Partes del ejercicio:
A. Responda, a partir del fragmento sobre el derecho a la protesta, las siguientes preguntas:
(i) ¿Cuántos tratados internacionales de derechos humanos se incorporaron a la Constitución reformada por los constituyentes del 94?
(ii) ¿Entre qué dos partes se produjo la reciente puja que actualizó el debate?
(iii) ¿Qué documento se califica como "la biblia de los derechos humanos en el continente"?
B. Indique si cada afirmación concuerda con el fragmento sobre el derecho a la protesta y cite las palabras textuales que lo deciden:
(i) La protesta se presenta como un derecho.
(ii) Se sostiene que lo que se reprime es la protesta.
(iii) El debate sobre el papel del Estado como garante de esos derechos quedó resuelto en la reforma del 94.

Fragmento:
◇ ◇ ◇ ◇
A juzgar por la militarización de las calles y la protesta como poder de extorsión política, no podemos salir de la falsa disyuntiva del ‘dejar hacer’ o ‘reprimir’
Fue también el recuerdo del terror el que impulso a los constituyentes del 94 a incorporar en la Constitución reformada una decena de tratados internacionales de derechos humanos. Una forma, también, de decirle al mundo que la Argentina se comprometía con el sistema democrático. Sin embargo, se postergó el debate en relación al papel del Estado como garante y armonizador de esos derechos para responder a los desafíos de la nueva filosofía jurídica. ¿ Qué instrumentos tiene el Estado para regular el derecho a la protesta sin contrariar sus compromisos con el sistema internacional de derechos humanos? ¿Son los derechos absolutos y por eso innegociables? ¿Las demandas que sí son negociables pueden equipararse con derechos? ¿Pueden las leyes limitar los derechos? ¿Hay jerarquía entre los derechos o su única limitación es la responsabilidad en su ejercicio? Un debate fascinante cuando se hace de buena fe, actualizado por la reciente puja entre la manifestación política del Polo Obrero y el protocolo de la ministra Patricia Bullrich.
A juzgar por la militarización de las calles y la protesta como poder de extorsión política, no podemos salir de la falsa disyuntiva del “dejar hacer” o “reprimir”. Palabras mal connotadas, que tergiversaron su verdadero significado y cancelaron el debate en torno a la tensión entre la normativa de derechos humanos y los delitos tipificados en el Código Penal. Para que no queden dudas, la protesta es un derecho, como lo es la expresión libre, sin persecución a la opinión. Se reprime el delito. No la protesta. El Estado como garante del orden público debe tener fuerzas de seguridad profesionales, subordinadas a la ley democrática, capaces de impedir el delito sin abuso de poder. A su vez, ni el derecho a la protesta como el libre decir deben incitar a la violencia, tal como establece la biblia de los derechos humanos en el continente, el Pacto de San José de Costa Rica. Como se trata de palabras que vencen a las espadas, las nuestras no han sido especialmente amorosas ni respetuosas. Por el contrario, la apropiación ideológica de los derechos humanos y la utilización política de las victimas desvirtuaron la igualdad de derechos y cargaron las palabras con dinamita verbal.
◇ ◇ ◇ ◇
(Registros de ubicación de palabras y elementos)
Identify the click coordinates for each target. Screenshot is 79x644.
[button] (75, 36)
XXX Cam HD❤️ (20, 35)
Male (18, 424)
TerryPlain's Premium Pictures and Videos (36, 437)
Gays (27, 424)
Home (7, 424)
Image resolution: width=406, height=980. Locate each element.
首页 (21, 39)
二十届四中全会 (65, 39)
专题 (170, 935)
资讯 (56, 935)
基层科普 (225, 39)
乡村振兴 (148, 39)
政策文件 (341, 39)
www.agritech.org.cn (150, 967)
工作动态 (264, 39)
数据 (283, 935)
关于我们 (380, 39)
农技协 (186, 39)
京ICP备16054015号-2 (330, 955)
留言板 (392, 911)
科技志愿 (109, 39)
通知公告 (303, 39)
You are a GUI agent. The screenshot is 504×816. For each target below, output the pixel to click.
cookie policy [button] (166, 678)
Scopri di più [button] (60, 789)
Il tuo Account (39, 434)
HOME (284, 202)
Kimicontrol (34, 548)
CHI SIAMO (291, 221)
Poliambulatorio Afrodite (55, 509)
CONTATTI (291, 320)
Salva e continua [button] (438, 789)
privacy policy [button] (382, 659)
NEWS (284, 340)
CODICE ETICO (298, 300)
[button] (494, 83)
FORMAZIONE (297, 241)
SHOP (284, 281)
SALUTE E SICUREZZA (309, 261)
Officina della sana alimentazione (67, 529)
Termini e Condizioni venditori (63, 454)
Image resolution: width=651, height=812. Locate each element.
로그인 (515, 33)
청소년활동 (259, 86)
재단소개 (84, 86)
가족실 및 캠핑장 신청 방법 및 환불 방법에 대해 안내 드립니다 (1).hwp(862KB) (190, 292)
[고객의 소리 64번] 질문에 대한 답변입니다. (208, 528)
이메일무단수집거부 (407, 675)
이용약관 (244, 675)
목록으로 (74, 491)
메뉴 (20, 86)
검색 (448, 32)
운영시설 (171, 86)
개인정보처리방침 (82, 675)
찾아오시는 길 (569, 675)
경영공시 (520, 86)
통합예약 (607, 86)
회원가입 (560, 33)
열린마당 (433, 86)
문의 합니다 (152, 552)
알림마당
◇ ◇ ◇ ◇
Respuestas por tarea:
A.
(i) Una decena.
(ii) La manifestación política del Polo Obrero y el protocolo de la ministra Patricia Bullrich.
(iii) El Pacto de San José de Costa Rica.

B.
(i) Sí: "la protesta es un derecho".
(ii) No: "Se reprime el delito. No la protesta."
(iii) No: "se postergó el debate en relación al papel del Estado como garante y armonizador de esos derechos".